Still, no matter how you look at it, Boston's performance in game one was most impressive. Starting pitcher Josh Beckett struck out the first four batters he faced, something no pitcher has done in World Series play since Sandy Koufax struck out the first five Yankees he saw in a 1963 World Series game. Beckett has emerged as the Sandy Koufax or Bob Gibson of this era and after this game his career postseason ERA is 1.73, the third lowest in MLB history (with a minimum of 70 innings pitched). Boston was just as impressive offensively, pounding out 17 hits, including eight doubles, the most in a World Series game since 1925. Every Red Sox starter got at least one hit and eight different players had at least one RBI. David Ortiz and Manny Ramirez continued their torrid postseasons; Ortiz went 3-5 with two runs scored and two RBI, while Ramirez went 3-4 with three runs scored and two RBI.
Dustin Pedroia hit a leadoff home run on the second pitch that he saw to get things started for Boston. Colorado answered Boston's three run first inning with one run in the second inning but then the Rockies' bats pretty much went silent for the rest of the night as Colorado managed just six hits. Beckett struck out nine while allowing just one walk in seven innings and relievers Mike Timlin and Eric Gagne contributed three more strikeouts in two innings to close the game. Colorado starter Jeff Francis allowed six runs in four innings (13.5 ERA) but Franklin Morales really got hammered, giving up seven runs in two thirds of an inning, which adds up to an ERA that looks like a good NFL passer rating (94.5). He also committed the first balk in World Series play in 11 years.

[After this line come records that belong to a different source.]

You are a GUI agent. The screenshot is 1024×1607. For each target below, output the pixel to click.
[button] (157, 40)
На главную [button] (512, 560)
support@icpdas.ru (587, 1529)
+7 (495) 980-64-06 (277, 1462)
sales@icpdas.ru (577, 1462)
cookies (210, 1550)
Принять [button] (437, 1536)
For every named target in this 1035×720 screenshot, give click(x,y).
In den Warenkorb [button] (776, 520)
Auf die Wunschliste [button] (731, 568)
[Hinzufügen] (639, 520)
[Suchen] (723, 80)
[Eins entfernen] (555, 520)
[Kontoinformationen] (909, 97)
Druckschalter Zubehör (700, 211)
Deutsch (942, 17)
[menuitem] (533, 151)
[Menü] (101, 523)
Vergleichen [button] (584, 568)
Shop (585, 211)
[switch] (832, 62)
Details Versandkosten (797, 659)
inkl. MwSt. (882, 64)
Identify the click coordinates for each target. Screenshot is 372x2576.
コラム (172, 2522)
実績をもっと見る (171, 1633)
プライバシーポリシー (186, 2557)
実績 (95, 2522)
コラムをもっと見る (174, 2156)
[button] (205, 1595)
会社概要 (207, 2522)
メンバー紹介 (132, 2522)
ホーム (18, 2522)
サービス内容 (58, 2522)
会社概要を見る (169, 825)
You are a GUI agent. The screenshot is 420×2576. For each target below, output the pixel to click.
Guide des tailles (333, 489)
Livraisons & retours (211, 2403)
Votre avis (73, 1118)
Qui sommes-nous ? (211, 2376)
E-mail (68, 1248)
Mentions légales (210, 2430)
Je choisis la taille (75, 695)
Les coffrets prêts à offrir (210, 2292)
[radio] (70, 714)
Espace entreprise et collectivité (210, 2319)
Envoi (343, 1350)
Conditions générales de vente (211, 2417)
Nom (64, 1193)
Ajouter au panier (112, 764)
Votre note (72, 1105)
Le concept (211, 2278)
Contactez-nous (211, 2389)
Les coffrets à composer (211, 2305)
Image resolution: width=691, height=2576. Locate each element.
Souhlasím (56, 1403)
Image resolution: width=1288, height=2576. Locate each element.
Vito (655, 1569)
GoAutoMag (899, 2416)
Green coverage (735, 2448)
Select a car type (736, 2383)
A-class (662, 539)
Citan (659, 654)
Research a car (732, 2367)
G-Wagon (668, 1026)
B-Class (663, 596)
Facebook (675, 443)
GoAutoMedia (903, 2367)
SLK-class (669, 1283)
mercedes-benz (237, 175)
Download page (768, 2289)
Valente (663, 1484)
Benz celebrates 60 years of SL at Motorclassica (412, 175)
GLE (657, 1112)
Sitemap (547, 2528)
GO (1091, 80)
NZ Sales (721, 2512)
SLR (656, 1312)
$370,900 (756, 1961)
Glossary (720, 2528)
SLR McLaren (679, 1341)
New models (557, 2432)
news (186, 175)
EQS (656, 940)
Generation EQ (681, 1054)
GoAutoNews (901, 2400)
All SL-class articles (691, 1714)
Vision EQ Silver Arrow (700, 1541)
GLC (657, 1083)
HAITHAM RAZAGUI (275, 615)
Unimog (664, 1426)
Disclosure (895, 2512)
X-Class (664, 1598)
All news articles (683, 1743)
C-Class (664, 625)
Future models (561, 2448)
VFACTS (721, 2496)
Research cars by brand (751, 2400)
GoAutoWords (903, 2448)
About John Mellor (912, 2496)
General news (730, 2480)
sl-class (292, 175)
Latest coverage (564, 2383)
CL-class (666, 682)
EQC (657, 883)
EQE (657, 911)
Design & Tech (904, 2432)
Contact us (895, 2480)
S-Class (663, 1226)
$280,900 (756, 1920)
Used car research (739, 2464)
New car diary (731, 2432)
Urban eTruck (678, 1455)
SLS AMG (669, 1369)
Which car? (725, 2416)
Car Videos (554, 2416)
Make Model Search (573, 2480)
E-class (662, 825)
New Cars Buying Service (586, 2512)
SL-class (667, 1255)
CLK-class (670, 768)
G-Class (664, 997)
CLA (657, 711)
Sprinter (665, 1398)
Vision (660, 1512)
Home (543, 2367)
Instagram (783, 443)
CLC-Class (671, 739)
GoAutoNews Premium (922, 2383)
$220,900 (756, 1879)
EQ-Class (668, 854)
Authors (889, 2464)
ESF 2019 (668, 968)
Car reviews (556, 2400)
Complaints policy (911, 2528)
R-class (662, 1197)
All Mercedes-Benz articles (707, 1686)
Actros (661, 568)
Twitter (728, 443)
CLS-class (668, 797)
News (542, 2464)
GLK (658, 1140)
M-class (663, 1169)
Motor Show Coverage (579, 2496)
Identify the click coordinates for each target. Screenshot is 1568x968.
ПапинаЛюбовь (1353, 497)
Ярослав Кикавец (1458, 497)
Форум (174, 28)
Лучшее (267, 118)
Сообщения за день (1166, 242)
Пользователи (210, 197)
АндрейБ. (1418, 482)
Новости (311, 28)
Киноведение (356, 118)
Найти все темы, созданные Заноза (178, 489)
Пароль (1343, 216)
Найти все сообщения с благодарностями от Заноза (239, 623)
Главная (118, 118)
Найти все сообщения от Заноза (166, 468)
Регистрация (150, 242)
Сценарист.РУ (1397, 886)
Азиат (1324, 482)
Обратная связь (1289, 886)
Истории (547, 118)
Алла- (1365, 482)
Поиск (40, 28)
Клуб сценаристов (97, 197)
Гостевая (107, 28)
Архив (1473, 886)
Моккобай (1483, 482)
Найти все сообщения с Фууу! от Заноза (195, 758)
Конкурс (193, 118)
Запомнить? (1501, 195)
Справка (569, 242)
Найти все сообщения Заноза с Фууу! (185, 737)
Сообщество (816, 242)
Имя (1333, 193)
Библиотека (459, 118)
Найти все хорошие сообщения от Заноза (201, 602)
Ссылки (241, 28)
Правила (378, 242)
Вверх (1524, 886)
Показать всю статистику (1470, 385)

Colorado had won 21 of 22 games prior to this, including a 7-0 record in the National League playoffs. It will be up to rookie pitcher Ubaldo Jimenez to outduel veteran Curt Schilling in game two on Thursday night if the Rockies are to avoid facing an 0-2 deficit. Jimenez was just 4-4 in the regular season but he only gave up two runs in 11.1 innings in two postseason starts, both of which Colorado won. Schilling went 9-8 this season but he is 10-2 in his postseason career, including a 2-0 record in three starts this year.
Don't be surprised at all if Colorado wins game two. The main difference between these teams appears to be Beckett--and the Rockies won't see him again for several more games.